Сквозь открытую дверь террасы в глубине комнаты, где обычно спали наши дети, я увидел два мерцающих в темноте глаза.

Я вздрогнул и медленно пошел на них, потому что они звали – печально и неотступно.

Я приближался к этим глазам почти на цыпочках, стараясь не спугнуть их скрипом половиц. Мне не показалось. Глаза были.
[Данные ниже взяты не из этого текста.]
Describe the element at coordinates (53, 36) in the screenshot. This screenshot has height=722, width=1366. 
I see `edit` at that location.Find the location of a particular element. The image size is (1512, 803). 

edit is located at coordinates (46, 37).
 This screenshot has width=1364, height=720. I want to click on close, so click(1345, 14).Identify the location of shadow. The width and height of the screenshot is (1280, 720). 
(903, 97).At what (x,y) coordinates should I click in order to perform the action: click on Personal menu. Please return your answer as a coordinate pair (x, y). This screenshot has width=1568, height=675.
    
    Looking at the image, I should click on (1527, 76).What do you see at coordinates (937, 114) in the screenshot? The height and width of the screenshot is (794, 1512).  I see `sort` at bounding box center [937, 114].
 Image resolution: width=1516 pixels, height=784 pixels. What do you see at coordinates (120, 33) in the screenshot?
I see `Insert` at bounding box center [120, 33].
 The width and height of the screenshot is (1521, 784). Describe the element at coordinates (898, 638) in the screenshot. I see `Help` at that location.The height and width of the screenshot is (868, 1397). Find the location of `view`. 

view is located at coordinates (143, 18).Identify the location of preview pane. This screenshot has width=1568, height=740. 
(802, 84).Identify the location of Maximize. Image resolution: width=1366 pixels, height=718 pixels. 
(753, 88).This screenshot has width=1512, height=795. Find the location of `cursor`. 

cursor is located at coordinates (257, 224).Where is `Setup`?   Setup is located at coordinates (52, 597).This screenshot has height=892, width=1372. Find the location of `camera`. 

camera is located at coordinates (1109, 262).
Глаза смотрели.

Это были стеклянные глаза потрепанного игрушечного льва, которым играли мои дети.

Но Бог мне послал еще одну любовь, когда я уже ни на что не надеялся.

Мой старый институтский друг, нутром почуяв, как мне худо, пригласил меня в Карелию, организовал все, чтобы мне было хорошо.

Но кто организовал, чтобы худенькую, почти прозрачную, как мотылек, трепещущий от любви к отечественной словесности, библиотекаршу местного университета, как нарочно, назначили дежурной по каталогам именно в тот день и в те часы, когда поэт ее поколения, чьи столькие стихи она знала наизусть, наконец-то выступал в ее городе, и ей с таким трудом удалось заполучить пропуск?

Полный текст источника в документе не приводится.